Wednesday, August 23, 2006

Long Deep Sigh

OK, I admit it. I WAS A MUG OVER BIRDS AND BOOZE. I wish.

Actually I admit that I read a piece by Zoe Williams today, who I normally regard as everything bad about journalism, and I almost cried with pleasure. A very, very astute piece on office romances.

Excerpt:
"1. The Unpindownable Fillip
Absolutely nothing has happened between you and Person A. I'm guessing you know one another's names, oh go on then, maybe A has told a saucy joke and only you got it, or maybe he said something about a third person (Person B) that was so devastatingly true, and so acute, and unleashed such depths of perspicacity and sagacity, that your eyes met over the brow of the perfect-remark (it was probably something quite bitchy) and there was a flash of fathomless understanding and togetherness, like that episode of Buffy where she accidentally swaps selves with someone by touching hands. So when I say "nothing's happened", I don't really mean that; everything has happened.
Person A occupies all your waking thoughts. You would no more get yourself a cappuccino without getting one for A than you would lash yourself to the mast of a ship in a storm and watch your family drown. If I can be completely honest, you are not a terribly good employee at the moment. If you're in any position of power over A, your favouritism will be almost embarrassing to watch, and even if you aren't, your concentration is shot. But you haven't had sex or snogged or touched, you might not yet have even ever left the building at the same time. You wanna hear about it now, Mr Boss Man? Huh?
2. The Pre-Event
Right, now you have Person A in some kind of conspiratorial, metaphorical hug; you still haven't actually, you know, done anything, but you have established without words that you both want to. Or perhaps you've just worn the poor bugger down with speechful looks and milky coffee, so that now you are regularly out together, sniggering, chatting in low voices and going out for lunch together every day. Sometimes you tacitly enlist the chaperonehood of a third party beliked of you both, and this brings a peculiar frisson, where you play-act being a Real Couple, Accepted By The World, which wouldn't be exciting at all, except that that's the exact opposite of what you are, a Non-Couple, Shunned By The World, What Hasn't Even Had Sex Yet.
And the chaperone doesn't mind, even though she knows you'd both rather be having sex than chatting to her, because frankly she fancies going to the pub, but if she were on her own it'd have to be Pret A Manger, otherwise she'd look like an alcoholic. Right now, you and A are both good employees in so far as you're really looking forward to going to work, but in terms of your actual productivity, you might as well be monkeys or goats."

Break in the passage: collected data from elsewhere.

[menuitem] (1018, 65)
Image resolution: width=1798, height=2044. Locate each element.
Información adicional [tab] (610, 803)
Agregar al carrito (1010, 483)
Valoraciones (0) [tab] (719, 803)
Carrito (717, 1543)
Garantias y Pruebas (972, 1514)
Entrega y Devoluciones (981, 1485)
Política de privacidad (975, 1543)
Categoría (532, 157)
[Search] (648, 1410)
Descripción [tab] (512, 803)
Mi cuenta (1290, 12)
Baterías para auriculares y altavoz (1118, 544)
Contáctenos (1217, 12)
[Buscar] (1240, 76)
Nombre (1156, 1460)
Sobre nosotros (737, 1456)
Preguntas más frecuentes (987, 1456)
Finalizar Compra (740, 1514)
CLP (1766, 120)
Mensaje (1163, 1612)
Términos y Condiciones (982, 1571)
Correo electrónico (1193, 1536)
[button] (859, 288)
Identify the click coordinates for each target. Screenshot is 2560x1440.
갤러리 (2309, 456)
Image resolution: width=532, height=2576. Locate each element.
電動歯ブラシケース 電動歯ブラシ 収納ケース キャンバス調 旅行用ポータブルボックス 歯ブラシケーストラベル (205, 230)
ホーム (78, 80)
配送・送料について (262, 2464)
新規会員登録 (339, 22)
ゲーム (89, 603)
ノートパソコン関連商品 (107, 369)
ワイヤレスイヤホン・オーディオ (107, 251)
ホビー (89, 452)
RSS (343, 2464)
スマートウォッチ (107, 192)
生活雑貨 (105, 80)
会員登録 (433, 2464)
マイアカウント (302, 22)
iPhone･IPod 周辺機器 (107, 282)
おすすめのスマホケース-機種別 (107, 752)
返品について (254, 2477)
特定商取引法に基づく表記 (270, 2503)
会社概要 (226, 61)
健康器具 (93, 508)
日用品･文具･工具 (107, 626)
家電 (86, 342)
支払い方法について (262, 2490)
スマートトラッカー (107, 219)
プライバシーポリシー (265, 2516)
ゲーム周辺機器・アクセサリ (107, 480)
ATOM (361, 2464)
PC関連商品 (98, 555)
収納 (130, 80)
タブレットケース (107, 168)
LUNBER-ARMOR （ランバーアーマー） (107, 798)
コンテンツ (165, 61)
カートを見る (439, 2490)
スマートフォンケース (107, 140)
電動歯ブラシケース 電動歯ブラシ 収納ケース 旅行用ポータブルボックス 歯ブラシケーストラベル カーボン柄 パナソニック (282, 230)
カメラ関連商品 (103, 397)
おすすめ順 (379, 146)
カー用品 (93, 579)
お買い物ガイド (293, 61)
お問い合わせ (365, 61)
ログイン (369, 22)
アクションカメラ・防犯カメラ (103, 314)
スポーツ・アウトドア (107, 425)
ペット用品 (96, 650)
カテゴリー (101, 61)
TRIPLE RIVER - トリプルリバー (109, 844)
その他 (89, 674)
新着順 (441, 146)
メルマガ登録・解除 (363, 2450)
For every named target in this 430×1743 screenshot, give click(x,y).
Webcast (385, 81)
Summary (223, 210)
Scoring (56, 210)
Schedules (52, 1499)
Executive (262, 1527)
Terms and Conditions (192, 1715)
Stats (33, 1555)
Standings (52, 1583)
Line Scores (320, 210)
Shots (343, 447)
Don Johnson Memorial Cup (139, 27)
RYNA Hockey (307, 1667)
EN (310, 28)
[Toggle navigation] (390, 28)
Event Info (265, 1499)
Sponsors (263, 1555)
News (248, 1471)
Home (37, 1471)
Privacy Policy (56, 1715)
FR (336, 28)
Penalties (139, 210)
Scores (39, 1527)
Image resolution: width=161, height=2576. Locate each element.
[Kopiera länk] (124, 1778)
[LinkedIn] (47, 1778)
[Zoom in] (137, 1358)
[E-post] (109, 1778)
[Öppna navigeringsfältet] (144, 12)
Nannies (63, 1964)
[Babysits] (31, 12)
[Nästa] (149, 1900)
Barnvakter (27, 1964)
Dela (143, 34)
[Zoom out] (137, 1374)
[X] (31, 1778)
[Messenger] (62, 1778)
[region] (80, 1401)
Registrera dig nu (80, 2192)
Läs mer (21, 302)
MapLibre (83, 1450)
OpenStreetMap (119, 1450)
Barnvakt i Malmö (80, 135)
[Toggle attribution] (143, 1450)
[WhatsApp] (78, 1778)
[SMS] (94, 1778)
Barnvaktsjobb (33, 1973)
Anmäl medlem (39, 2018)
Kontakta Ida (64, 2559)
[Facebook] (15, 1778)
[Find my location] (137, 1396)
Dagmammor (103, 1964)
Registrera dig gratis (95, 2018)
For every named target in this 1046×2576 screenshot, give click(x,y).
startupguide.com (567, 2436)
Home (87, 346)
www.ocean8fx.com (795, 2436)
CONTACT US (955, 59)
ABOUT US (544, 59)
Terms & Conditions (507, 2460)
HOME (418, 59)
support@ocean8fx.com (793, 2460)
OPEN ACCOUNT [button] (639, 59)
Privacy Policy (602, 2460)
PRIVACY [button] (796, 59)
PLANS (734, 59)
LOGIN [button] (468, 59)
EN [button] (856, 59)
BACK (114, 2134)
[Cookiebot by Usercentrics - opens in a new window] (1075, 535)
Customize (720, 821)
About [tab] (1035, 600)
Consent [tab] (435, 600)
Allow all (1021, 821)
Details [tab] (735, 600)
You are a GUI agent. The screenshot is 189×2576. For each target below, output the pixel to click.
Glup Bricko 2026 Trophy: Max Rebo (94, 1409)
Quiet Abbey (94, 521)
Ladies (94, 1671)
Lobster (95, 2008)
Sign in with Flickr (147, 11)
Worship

Ohhhhhhhhhhhhhhhhhhhhhhhhhh. Sublimely observant. www.guardian.co.uk.

Show me the person who hasn't been there and I will show you a granite statue or a poorly-drawn character in a bad novel. My worst case was six years ago, when I got halfway through stage 2 when I found out that person A, despite appearances to the contrary, was actually only 20 years old, making her young enough to be my, er, much younger sister.

I think the coffee motif helps here. I was coffee gofer and bought her her favourite cappucino just in time for her to get in two hours late cos of a security alert at Paddington. The blinding smile and look of gratitude on her face and the 'you are a star!' and the slightly too-long exchanged look is still beyond price.